All entries are to be returned verbatim.

[Stored data entries]
○ ○ ○ ○ ○ ○ ○
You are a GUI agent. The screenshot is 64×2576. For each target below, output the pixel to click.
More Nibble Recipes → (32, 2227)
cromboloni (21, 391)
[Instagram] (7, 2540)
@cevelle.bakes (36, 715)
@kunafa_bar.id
○ ○ ○ ○ ○ ○ ○
== Solution for this problem ==
You are a GUI agent. The screenshot is 64×2576. For each target below, output the pixel to click.
More Nibble Recipes → (32, 2227)
cromboloni (21, 391)
[Instagram] (7, 2540)
@cevelle.bakes (36, 715)
@kunafa_bar.id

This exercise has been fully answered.